Inside Job, a film about the reasons - and culprits - behind the financial meltdown of 2008, was named Best Documentary at the 2011 Academy Awards.
1. I really liked the beginning of the film, which featured an interesting diversionary story about the economy of Iceland and how it was sent spiraling because of the chicanery of a bunch of greedy American bank-pillagers. Plus the credits were set to the monstrous-at-the-time, yet somehow forgotten, greatness that was Peter Gabriel's "Big Time." It reminded me that the 80s are known for a lot of sh*tty music, yet when you think of it a lot of the stuff that you think of as sh*tty you really enjoyed at the time and it really isn't even that sh*tty now. Know what I'm sayin'?
2. If I had it to do it over again, I probably would not have started this flick at 10 o'clock. It was interesting enough to keep me awake, but it definitely cost me some of my ability to concentrate on complicated issues. The fact that I knocked back about four or five beers from Flying Dog Brewery prior to (and during) the viewing probably didn't help either.
3. Watching this flick really made me wish I knew a little bit more about my finances. I've always knew that my spending habits made perpetual brokeness a virtual certainty. But now I really think I'm screwed. If my mortgage dude showed up on my steps tomorrow demanding the keys to the house and sending me into the streets to life as a filth-ridden vagabond, I would not be shocked.
4. Whoever the guy was who conducted the interviews during the film, I liked his style. He'd have an intellectual up there who was having a good time dissecting what other people did wrong, and then he would all be like, "Um, excuse me!?" And then the next thing you knew, you were finding out that the intellectual had written a corrupt paper that served the purpose of so-and-so big financial organization and lined the pockets of his tweed jacket. And then the intellectual was stammering and stuttering. And then the intellectual was urinating in his slacks. And then the intellectual was trying his hardest not to curse out the inquisitor or commit ritual suicide on camera. I don't know. I like to see intellectuals get humiliated. It is fun and cathartic!
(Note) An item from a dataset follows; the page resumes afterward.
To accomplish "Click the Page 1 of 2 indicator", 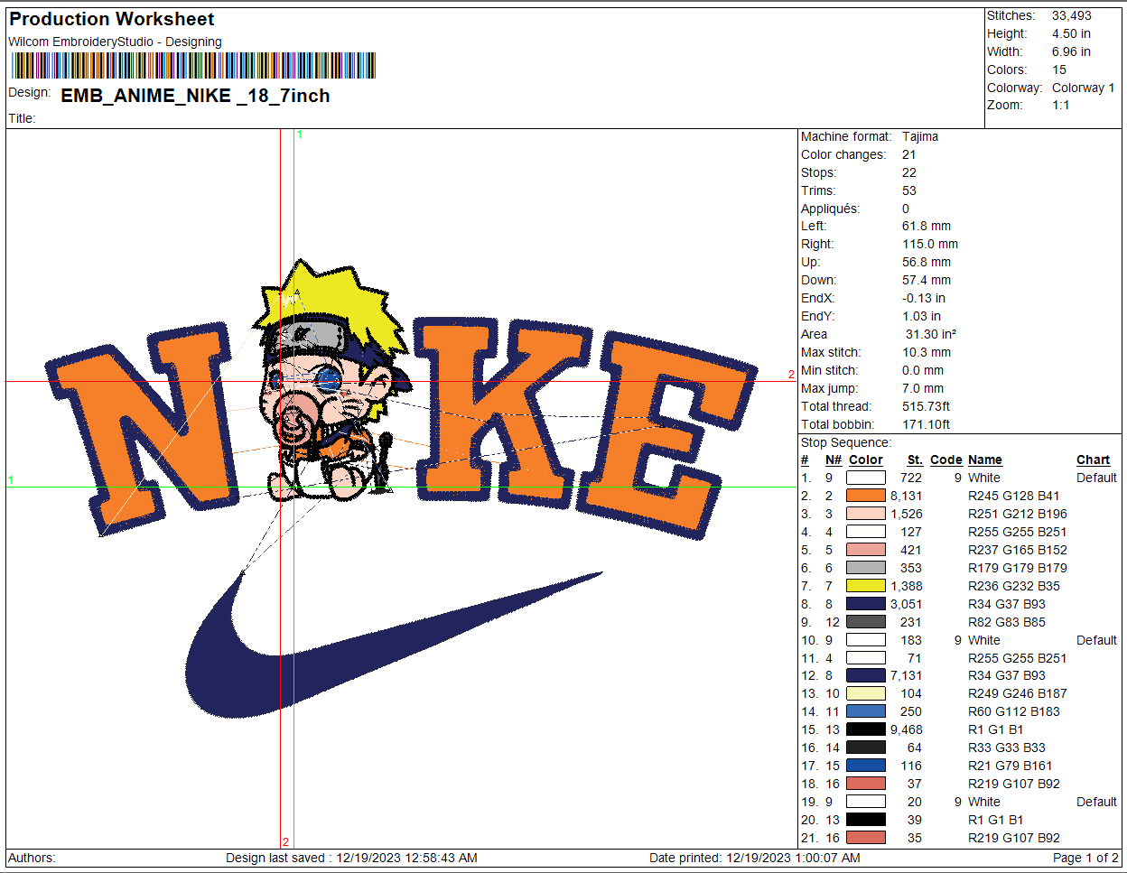I will pos(1085,858).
5. I hate to go back to the Oscars, but while this film was good, if it is going to be in a category with Exit Through the Gift Shop, then Exit Through the Gift Shop has to win, right? While this piece was thoughful and informative, it is the kind of egghead dissection of a major social topic that one has seen a million times before. It is a film that needed to be made. I'm all for dragging these thieves in Brooks Brothers suits into the public square for a cinematic tarring-and-feathering. But it certainly wasn't groundbreaking. Meanwhile, Banksy's film was adventurous, inventive, well-structured, nerve-wracking, unpredictable, and a whole lot of other adjectives that mark a film as superb. Of course, a good argument can be made that it wasn't even a documentary. But as long as it was going to be nominated as a documentary, it should have been judged as one. And it WAS better than Inside Job...in my opinion. But they were both very good movies.
6. Whether he deserved it or not, special love goes out to director Charles Ferguson for shafting hypocritical Eagles owner Jeffrey Lurie during his acceptance speech at the Oscars. Lurie sort of cried about it later since he had thrown a bunch of money at Ferguson so he could make his opus (he and his wife were executive producers). Anyway, I guess Lurie doesn't mind calling out other folks for their greediness, but he cares enough about the green stuff to hire a jersey-selling dog murderer to quarterback his team under the guise of giving a guy a second chance. Awww!!!! Mr. Lurie, to you I say, "F you, your arrogant bridesmaid of a coach, your immoral, uncaring opportunist of a signal caller, and your eternal also-ran of a locked-out football franchise!" How's that for a speech?